POLÍTICA
15/03/2014 18:37 CET | Actualizado 15/03/2014 18:37 CET

La Iglesia de base: "Blázquez es lo menos malo que se podía elegir"

REUTERS

La Iglesia española se empieza a acercar al estilo del papa Francisco. Eso, al menos, es lo que opina la Iglesia de base, siempre crítica con la jerarquía, tras la elección de Ricardo Blázquez, arzobispo de Valladolid, como presidente de la Conferencia Episcopal en sustitución de Antonio María Rouco Varela.

"Blázquez es, probablemente, lo menos malo de todo lo que se podía elegir", afirma Evaristo Villar, sacerdote portavoz de Redes Cristianas, quien subraya que con el arzobispo de Valladolid "cambia la imagen" de la Iglesia en España: "De una imagen adusta, hosca, se ha pasado a un rostro más cercano, más humano".

Para Villar, la elección de Blázquez deja atrás a la Iglesia "de la exclusión" representada por Rouco, que estaba "implicada con la política, que luchaba contra cualquier tipo de apertura". "Creo que todo eso se va a ir rectificando", pronostica.

En cualquier caso, avisa de que no se puede calificar a Blázquez de aperturista: "Tanto él como el nuevo vicepresidente [Carlos Osoro, arzobispo de Valencia] han sido levantados al lugar donde están por su sumisión a los que decidían antes, por un cristianismo conservador. No se puede esperar que vayan a ir a una dirección de rompe y rasga, que es la que se necesitaría en estos momentos".

En este sentido, Villar asegura que Blázquez es una "persona doctrinalmente muy conservadora", pero reconoce que su "cara amable" coincide con la línea del papa. Sobre el vicepresidente Osoro, destaca que "le han metido ahí" porque es uno de los arzobispos españoles "que puede estar más en sintonía con Francisco". "Cuando le recibió en Roma hasta bromeó con él y estaba muy informado sobre sus andanzas", destaca.

ROUCO "SE COMIÓ" A BLÁZQUEZ

Jesús López, miembro del Foro de Curas de Madrid, también se muestra "esperanzado" con la llegada de Blázquez, de quien espera "por lo menos amabilidad" en contraste con Rouco, "muy bronco y peleón". "Con que quitase de la 13 o de la Cope a esos periodistas que desprecian a los pobres, a los humildes... con que la Iglesia fuese más amable con los más necesitados ya ganaríamos algo", destaca.

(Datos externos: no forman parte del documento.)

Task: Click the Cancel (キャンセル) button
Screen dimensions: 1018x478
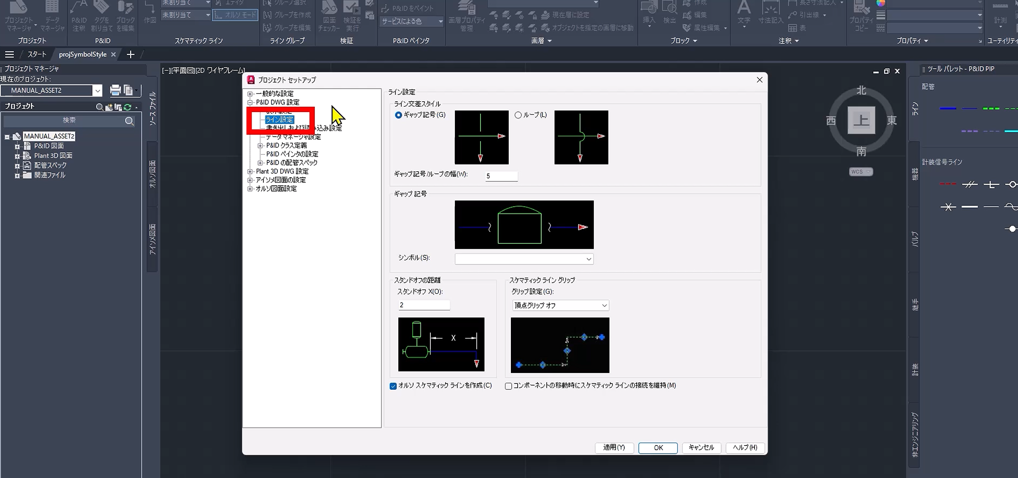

Muchas voces críticas han recordado que Blázquez ya fue presidente de la Conferencia entre 2005 y 2008 y que no cambió nada. López matiza esa idea: "Fue un periodo oscuro, porque él era simplemente obispo y tenía a Rouco y Cañizares que eran cardenales. Le hicieron el vacío y no dejaban de hablar, estaban constantemente en los medios con una línea muy radical. Se comieron a Blázquez".

Sin embargo, asegura, en aquel trienio fue cuando se legalizó el matrimonio homosexual y Blázquez no fue a la manifestación en contra. "En la medida que pudo fue algo mas moderado", resalta. "Ahora ya no tiene un papa en contra. Posiblemente lo han elegido a él porque Francisco les ha dicho a los obispos que le tenían que elegir. Ahora tendrá mucha más fuerza", avanza López, quien pronostica que el de Blázquez será un trienio "de transición".

"Seguramente, Francisco aprovechará estos tres años para buscar a otro que luego pueda estar más tiempo", explica. En su opinión, ahora mismo el episcopado español está lleno de arzobispos "muy tradicionales" nombrados por Juan Pablo II y Benedicto XVI, por lo que Francisco "lo tiene difícil" para nombrar a alguien en su línea. "En este tiempo nombrará a algunos distintos", cree López.

"DESOBEDIENCIA EVANGÉLICA"

Pese a todo, Javier Baeza, también miembro del Foro de Curas de Madrid, cree que los problemas en la Iglesia son más de fondo y apela a una "desobediencia evangélica" de las comunidades.

"Hay que ir a procesos de nombramiento mucho más democráticos, que los consejos parroquiales sean decisorios, que en los consejos presbiterales tengan también parte los laicos y las mujeres y que las comunidades podamos elegir a nuestros pastores, desde los curas a los obispos", subraya.

Baeza lamenta que se esté "muy lejos" de todo eso "no solo a nivel de jerarquía" sino también "de comunidades": "Hay comunidades muy majas, que hacen cosas interesantes, pero al final están muy atadas al aparato eclesiástico. O somos capaces de romper esas ataduras o las personas majas no serán capaces de hacerlo frente".